Most small business owners think they have to take giant risks to be successful. They reason that the greater the risk, the bigger the reward. This is common wisdom since when a success story gets publicized, no one hears about all the interim steps that were taken to get to the final result. No one sees the up, down, and sideways paths it took to reach that goal.
Forget the giant risks. It is much safer and ultimately more effective to make a small decision, examine its result, and learn what you can from it. Then make another decision based on that outcome. Think of each small decision as another piece of completing a puzzle. Never pin the future of a company on one decision, action, or resource. “Go big or go home” or “playing for all the marbles” may make a good slogan, but it has no real place in business.

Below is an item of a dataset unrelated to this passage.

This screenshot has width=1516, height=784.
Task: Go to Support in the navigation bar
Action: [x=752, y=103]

Here is what to do get the most out of each new opportunity:
A huge customer: Downsize expectations. Start with small sales goals. No matter how big the opportunity or how famous the brand, keep the excitement in check. While you may not want to treat them like just another customer, assume sales will build very slowly over a longer period of time.
The next employee: Be realistic. On any team, a new player can have an impact, but typically this takes time. Before hiring, find out if the prospective employee truly has demonstrated what they can do in the job. Having previous experience at a competitor or a large brand-name company may not translate to success at your business.

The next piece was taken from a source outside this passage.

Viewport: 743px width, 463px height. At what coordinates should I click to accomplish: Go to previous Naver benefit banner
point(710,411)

The next product line: What have the initial customers said about the product? How can it be rolled out to a small release to ensure it works as expected? Have these initial customers paid for the product, and what real results have they accrued as a result? Most products take time to be adapted by the marketplace. This also usually only happens when supported by a substantial marketing budget.

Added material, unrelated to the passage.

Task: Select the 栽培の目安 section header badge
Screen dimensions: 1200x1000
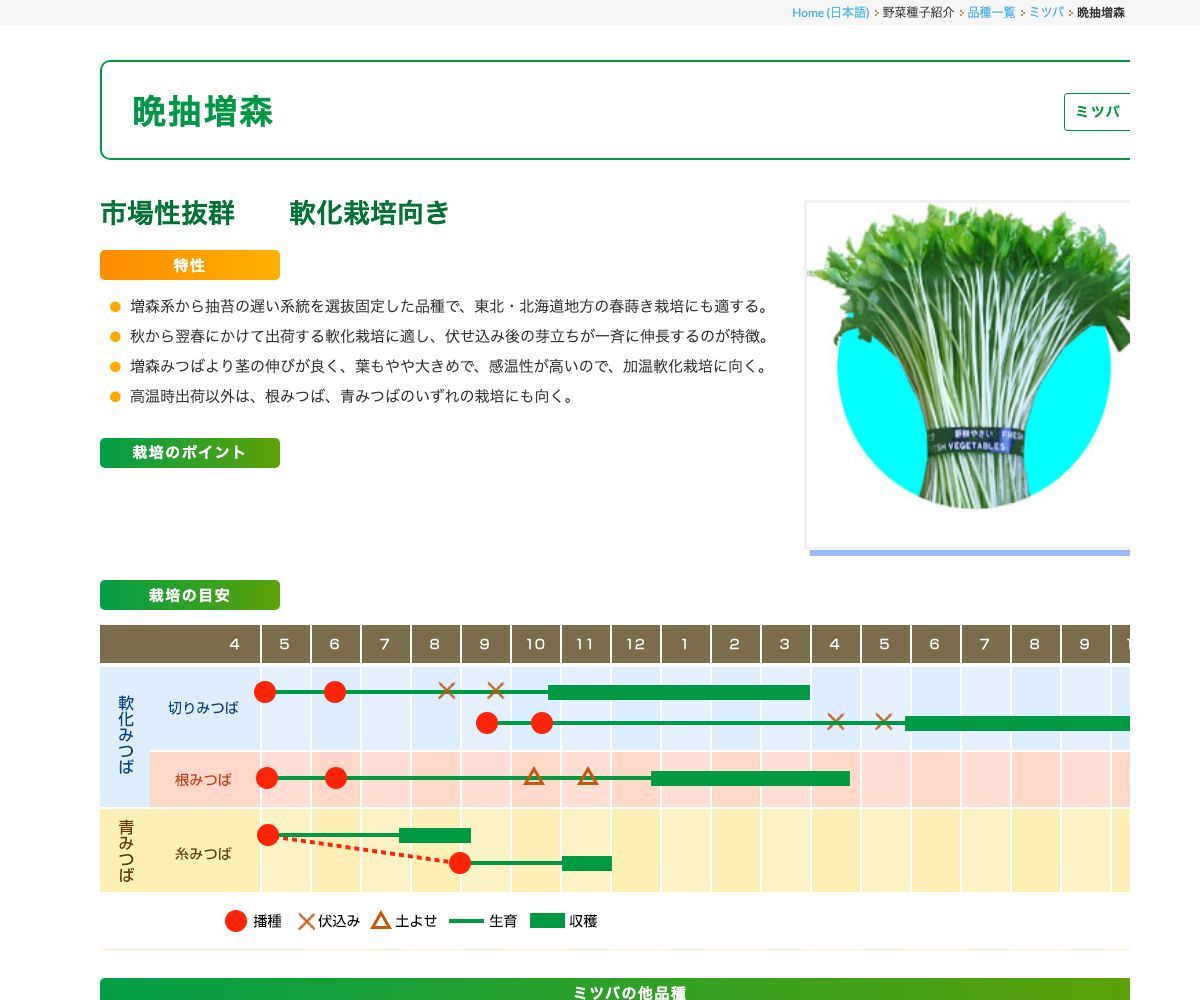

The next consultant: No matter how good their experience is, one person cannot make a huge impact immediately. Start the consultant with a small scoped project with stated goals. At the project’s completion, match the goal against the actual results. If the outcome is positive, do a second project and build scale from there.
The next market change: Test, test, and test. Do this before a large investment is made in project development or a big marketing expense rollout. Have you really identified a pain in the market from people who can pay to fill it? This is only demonstrated by paying repeat customers (and referrals) and not with what prospects say when you survey them. Many people will say yes when surveyed, but few will say yes when you actually ask them for money.
The next competitor: What a customer substitutes for one product is constantly changing, so it’s difficult to keep up. Know everything customers do with the same money they use to buy your products or services. Keep up to date on all these competitors, and track where they are making their largest investments. As Chinese general Sun Tzu said, “Keep your friends close and your enemies closer.”